Ob Spanien von Deutschland lernen kann, ist zu bezweifeln. Abgeklärt schilderte Frei als letzte Phase die Versöhnung der 68er-Generation mit ihren einst kritisch befragten Eltern. Der Sozialphilosoph Harald Welzer dagegen meinte, uns fehle jeder Begriff für die Nachhaltigkeit der Gewalterfahrung. Er mochte angesichts der Pop-Faszination, die der Nationalsozialismus auf eine Gegenwart ohne Utopie ausübe, keine Prognose über die Zukunft der Erinnerung abgeben.

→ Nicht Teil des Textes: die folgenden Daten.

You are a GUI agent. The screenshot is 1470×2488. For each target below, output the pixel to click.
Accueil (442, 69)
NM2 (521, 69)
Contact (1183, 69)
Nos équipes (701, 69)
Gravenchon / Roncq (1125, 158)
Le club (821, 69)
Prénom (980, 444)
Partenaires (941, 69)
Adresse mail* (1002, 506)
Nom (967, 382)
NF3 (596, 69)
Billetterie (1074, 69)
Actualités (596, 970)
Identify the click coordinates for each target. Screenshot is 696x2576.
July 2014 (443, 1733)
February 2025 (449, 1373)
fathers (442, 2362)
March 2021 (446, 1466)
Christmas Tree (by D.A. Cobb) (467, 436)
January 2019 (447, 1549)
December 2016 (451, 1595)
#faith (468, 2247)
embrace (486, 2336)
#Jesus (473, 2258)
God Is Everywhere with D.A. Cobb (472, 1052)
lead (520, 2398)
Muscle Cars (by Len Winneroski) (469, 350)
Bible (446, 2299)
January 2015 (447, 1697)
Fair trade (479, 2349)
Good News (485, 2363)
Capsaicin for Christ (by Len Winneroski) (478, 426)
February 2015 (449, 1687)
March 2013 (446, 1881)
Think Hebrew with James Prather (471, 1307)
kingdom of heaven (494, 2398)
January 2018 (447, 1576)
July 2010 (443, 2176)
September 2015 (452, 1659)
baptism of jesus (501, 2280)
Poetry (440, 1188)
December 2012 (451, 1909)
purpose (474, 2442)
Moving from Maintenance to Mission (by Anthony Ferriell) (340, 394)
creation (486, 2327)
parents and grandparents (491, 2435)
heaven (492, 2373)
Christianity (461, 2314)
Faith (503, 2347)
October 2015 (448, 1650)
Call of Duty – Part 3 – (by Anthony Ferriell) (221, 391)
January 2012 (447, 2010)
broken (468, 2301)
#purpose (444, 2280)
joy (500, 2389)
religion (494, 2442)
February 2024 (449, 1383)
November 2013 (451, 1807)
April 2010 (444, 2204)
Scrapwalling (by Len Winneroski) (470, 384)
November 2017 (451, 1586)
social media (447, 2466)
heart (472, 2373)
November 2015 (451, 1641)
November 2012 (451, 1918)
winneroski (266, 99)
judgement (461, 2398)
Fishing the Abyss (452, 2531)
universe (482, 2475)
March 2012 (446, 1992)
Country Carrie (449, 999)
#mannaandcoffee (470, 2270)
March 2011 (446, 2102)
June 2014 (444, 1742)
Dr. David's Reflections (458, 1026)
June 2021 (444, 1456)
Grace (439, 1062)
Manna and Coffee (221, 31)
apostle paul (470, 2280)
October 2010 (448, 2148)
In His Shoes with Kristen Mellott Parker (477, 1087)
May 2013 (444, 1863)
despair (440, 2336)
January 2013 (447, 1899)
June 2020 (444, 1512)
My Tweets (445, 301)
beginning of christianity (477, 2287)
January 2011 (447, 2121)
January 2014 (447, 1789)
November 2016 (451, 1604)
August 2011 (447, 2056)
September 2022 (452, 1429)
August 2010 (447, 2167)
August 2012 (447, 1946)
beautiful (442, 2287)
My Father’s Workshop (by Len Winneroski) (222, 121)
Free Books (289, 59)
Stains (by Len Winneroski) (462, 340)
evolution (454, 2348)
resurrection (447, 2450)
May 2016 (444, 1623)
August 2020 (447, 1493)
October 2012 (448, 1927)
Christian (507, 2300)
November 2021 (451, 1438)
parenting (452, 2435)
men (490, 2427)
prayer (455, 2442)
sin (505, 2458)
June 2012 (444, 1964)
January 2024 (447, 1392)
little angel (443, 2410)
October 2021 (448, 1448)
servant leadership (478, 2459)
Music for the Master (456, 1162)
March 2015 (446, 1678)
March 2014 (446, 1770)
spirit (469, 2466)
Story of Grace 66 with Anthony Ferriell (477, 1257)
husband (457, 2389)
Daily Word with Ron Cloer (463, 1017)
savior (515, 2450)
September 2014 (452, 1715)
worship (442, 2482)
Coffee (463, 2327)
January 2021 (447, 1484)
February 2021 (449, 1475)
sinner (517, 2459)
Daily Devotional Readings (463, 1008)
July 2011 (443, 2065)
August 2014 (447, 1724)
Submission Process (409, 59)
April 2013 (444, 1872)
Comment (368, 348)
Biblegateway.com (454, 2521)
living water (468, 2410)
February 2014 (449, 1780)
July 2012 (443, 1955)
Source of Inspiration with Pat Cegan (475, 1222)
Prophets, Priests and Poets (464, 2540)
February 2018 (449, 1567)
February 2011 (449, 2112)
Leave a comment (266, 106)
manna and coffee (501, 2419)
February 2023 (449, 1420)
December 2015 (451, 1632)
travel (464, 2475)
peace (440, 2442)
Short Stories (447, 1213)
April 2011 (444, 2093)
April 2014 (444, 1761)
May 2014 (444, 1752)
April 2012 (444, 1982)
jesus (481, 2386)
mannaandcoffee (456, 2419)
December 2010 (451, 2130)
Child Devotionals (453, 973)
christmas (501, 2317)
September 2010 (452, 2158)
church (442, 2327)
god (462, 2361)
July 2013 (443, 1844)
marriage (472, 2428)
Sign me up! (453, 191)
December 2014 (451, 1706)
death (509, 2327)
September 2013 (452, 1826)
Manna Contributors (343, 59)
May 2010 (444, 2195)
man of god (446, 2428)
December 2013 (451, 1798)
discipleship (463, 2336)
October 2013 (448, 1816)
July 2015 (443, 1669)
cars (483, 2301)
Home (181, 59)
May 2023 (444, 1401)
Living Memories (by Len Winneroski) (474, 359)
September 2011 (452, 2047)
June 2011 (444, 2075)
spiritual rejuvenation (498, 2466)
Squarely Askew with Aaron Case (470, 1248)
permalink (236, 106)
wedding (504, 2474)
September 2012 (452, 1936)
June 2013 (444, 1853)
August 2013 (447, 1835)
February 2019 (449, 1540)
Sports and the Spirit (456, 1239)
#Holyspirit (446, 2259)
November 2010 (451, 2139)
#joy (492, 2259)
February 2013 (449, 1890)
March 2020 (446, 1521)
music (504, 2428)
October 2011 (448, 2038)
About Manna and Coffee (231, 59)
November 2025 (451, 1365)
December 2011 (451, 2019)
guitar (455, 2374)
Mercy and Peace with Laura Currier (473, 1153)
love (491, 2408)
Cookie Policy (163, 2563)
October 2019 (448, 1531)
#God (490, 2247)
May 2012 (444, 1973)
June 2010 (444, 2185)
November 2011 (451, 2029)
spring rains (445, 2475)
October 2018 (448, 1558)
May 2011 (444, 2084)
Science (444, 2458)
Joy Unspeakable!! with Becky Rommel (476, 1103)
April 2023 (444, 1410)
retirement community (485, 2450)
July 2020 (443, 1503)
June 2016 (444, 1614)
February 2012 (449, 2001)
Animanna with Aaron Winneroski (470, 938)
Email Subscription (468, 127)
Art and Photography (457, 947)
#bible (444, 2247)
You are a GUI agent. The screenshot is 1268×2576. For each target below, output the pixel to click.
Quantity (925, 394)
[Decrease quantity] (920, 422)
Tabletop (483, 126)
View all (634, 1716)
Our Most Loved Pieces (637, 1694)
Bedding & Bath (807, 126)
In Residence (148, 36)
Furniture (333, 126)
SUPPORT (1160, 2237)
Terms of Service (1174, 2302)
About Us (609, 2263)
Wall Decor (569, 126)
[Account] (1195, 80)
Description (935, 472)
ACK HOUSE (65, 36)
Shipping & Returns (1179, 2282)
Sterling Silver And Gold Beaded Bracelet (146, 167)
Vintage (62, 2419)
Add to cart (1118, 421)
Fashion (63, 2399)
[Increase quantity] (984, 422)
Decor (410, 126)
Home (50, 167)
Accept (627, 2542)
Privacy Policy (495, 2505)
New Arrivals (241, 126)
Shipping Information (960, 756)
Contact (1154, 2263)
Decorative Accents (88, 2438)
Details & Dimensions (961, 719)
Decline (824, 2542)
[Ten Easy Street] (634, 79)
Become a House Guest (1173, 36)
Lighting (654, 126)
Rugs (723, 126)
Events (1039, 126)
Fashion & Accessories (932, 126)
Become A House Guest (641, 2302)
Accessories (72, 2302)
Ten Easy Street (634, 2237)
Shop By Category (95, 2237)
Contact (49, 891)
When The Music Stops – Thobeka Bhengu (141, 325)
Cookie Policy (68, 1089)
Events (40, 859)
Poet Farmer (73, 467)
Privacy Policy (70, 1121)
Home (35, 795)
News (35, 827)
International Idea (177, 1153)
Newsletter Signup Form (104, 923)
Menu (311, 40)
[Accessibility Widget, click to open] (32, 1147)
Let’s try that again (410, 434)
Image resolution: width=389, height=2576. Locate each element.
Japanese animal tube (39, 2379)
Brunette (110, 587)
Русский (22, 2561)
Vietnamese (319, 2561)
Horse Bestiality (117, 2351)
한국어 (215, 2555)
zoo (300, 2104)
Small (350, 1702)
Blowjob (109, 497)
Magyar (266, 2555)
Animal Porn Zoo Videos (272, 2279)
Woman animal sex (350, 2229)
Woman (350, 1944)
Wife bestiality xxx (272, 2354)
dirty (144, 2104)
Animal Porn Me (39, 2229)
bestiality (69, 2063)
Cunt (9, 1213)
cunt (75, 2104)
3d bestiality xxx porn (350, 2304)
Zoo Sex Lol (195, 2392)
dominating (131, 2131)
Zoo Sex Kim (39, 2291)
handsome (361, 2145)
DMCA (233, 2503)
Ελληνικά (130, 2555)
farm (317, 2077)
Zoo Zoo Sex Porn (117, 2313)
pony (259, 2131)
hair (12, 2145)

Auf die deutsche Ratlosigkeit antwortete spanische Aufbruchsstimmung. Nur der Historiker Santos Juliá lobte die bisherige „Zurückhaltung“ der Politik; sie habe die Nation um der Zukunft willen geeint. Von Verschweigen könne keine Rede sein, denn die Menschen hätten das „unnütze Blutbad“ des Bürgerkriegs erinnert. Diese „Heiligsprechung der Transicion“, wie es sein Kollege Albert Reig Tapia nannte, stößt zunehmend auf Kritik.

Die schwerste Hypothek dieses gewaltlosen Übergangs von der Diktatur zur Demokratie ist die von Francos Falange ausgehandelte Amnestie für Verbrechen durch Rechte wie Linke. Die Amnestie sorgte für Amnesie: Die Gleichsetzung von Tätern und Opfern, Putschisten und Verfassungstreuen ist bis heute unangefochten. Der Philosoph Reyes Mate griff auf Benjamin, Adorno und Brecht zurück, um einen Begriff vom Opfer als dem in der Geschichte Zerstörten und unsichtbar Gewordenen zu gewinnen.

Selbst ein Emilio Silva, der Massengräber exhumiert, möchte für die 30 000 toten Republikaner nur „das Gleiche“ erreichen wie für die Falangisten: eine ehrenvolle Bestattung. Der Journalist erzählte von ergreifenden Szenen, wann immer Zeitzeugen die lang vermisste Anerkennung erfahren, die ihnen noch die letzte Regierung unter Aznar versagte. Erfahrungen und Unternehmungen wie die von Silva könnten die Kristallisationspunkte eines neuen historischen Bewusstseins werden, durch sie erinnert sich die spanische Gesellschaft. Dagegen regiert in Deutschland die Erinnerungspolitik, deren Verankerung im individuellen Gedächtnis durchaus unsicher ist. Was ist nun vorbildlich? Die Tagung im Instituto Cervantes hat da vielleicht einen Lernprozess in beide Richtungen angestoßen.